Attention visualization with Grad-CAM
Grad-CAM shows which regions of the image influenced the model’s decision — critical for building trust with agronomists:
import torch
import torch.nn.functional as F
class GradCAM:
def __init__(self, model, target_layer):
self.model = model
self.gradients = None
self.activations = None
target_layer.register_forward_hook(self._save_activation)
target_layer.register_full_backward_hook(self._save_gradient)
def _save_activation(self, module, input, output):
self.activations = output.detach()
def _save_gradient(self, module, grad_input, grad_output):
self.gradients = grad_output[0].detach()
def generate(self, input_tensor: torch.Tensor, class_idx: int) -> np.ndarray:
self.model.eval()
output = self.model(input_tensor)
self.model.zero_grad()
target = output[0, class_idx]
target.backward()
weights = self.gradients.mean(dim=(2, 3), keepdim=True)
cam = (weights * self.activations).sum(dim=1, keepdim=True)
cam = F.relu(cam)
cam = F.interpolate(cam, input_tensor.shape[2:], mode="bilinear")
cam = cam.squeeze().numpy()
cam = (cam - cam.min()) / (cam.max() - cam.min() + 1e-8)
return cam
When the heatmap highlights the lesion area, agronomists trust the prediction. When it highlights the background or leaf veins, it flags a model that learned spurious correlations.

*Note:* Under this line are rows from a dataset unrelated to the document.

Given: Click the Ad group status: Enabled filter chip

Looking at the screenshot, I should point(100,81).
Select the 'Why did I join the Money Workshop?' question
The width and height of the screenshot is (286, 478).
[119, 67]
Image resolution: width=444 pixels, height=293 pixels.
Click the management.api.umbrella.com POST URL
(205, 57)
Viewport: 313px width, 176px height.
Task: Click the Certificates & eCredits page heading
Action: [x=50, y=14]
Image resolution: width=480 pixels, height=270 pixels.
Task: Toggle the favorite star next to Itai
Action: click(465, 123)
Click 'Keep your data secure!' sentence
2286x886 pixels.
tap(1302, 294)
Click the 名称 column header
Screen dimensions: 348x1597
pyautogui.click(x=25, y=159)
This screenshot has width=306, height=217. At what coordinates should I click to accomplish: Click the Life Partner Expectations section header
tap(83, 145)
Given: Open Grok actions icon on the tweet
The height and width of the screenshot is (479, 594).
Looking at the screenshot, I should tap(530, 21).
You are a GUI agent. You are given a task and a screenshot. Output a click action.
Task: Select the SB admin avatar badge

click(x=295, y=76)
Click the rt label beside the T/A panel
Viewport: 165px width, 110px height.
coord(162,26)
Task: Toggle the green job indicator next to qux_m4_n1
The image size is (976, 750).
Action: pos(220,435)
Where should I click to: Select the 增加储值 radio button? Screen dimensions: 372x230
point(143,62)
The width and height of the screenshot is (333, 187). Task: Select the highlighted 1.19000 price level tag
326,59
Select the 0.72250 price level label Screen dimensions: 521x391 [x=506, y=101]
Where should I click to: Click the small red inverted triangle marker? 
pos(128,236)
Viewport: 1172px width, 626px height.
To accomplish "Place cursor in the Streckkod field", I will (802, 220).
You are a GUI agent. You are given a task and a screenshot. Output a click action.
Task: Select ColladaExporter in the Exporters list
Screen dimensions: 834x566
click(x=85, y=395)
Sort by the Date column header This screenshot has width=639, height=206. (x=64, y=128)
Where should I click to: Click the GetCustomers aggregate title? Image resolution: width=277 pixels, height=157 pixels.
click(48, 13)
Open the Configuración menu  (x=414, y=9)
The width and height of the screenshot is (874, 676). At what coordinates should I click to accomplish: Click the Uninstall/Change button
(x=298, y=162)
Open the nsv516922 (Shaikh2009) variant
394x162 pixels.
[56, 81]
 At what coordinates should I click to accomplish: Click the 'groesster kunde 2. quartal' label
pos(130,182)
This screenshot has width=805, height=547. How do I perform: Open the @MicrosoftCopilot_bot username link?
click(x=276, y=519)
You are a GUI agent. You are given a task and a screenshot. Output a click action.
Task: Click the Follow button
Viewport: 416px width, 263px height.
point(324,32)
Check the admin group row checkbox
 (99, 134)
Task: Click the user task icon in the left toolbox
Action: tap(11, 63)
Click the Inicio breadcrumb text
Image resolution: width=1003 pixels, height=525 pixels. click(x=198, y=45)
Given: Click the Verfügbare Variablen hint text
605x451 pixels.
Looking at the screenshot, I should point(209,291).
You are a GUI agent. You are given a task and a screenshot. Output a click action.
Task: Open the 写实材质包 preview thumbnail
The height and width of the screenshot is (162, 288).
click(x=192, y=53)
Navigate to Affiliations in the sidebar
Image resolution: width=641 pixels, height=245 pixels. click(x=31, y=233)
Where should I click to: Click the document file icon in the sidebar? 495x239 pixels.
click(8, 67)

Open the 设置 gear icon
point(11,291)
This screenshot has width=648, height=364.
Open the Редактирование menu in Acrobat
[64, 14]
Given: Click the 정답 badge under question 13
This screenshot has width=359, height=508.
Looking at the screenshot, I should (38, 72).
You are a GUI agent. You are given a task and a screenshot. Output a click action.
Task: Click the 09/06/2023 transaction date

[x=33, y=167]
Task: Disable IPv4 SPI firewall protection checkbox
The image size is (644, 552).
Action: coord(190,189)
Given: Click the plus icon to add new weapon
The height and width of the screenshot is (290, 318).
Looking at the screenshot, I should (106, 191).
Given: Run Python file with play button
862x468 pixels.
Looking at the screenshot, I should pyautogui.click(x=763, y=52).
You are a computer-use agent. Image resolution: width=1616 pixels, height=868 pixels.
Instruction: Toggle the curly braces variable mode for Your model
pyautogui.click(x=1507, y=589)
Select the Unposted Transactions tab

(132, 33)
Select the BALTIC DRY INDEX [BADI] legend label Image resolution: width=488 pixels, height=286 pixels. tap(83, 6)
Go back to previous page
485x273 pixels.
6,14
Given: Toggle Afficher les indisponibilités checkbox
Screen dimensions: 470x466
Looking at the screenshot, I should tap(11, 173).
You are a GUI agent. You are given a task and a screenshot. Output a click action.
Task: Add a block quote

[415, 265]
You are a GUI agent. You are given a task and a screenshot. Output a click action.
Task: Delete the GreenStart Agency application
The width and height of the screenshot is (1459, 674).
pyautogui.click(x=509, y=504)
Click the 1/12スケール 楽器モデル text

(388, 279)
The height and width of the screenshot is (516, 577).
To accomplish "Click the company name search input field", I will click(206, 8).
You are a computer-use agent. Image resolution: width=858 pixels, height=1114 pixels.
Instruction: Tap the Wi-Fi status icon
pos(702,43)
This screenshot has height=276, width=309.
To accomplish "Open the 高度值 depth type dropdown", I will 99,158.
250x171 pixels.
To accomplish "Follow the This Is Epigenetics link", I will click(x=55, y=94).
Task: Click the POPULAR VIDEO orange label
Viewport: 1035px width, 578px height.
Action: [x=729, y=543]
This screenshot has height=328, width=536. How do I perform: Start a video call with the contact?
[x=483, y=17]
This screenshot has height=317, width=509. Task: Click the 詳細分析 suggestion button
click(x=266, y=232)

Mobile deployment with ONNX
Converting to ONNX and quantizing enables inference on smartphones:
import torch.onnx
def export_to_onnx(model, num_classes: int, output_path: str):
"""Export trained model to ONNX format for mobile deployment."""
model.eval()
dummy_input = torch.randn(1, 3, 224, 224)
torch.onnx.export(
model, dummy_input, output_path,
input_names=["image"],
output_names=["prediction"],
dynamic_axes={"image": {0: "batch"}, "prediction": {0: "batch"}},
opset_version=13
)
def quantize_onnx(input_path: str, output_path: str):
"""Apply dynamic quantization for smaller model size."""
from onnxruntime.quantization import quantize_dynamic, QuantType
quantize_dynamic(
input_path, output_path,
weight_type=QuantType.QUInt8
)
EfficientNet-B0 quantized to INT8 produces a ~15MB model that runs inference in under 200ms on mid-range Android phones. For iOS, Core ML conversion via coremltools provides native Metal GPU acceleration.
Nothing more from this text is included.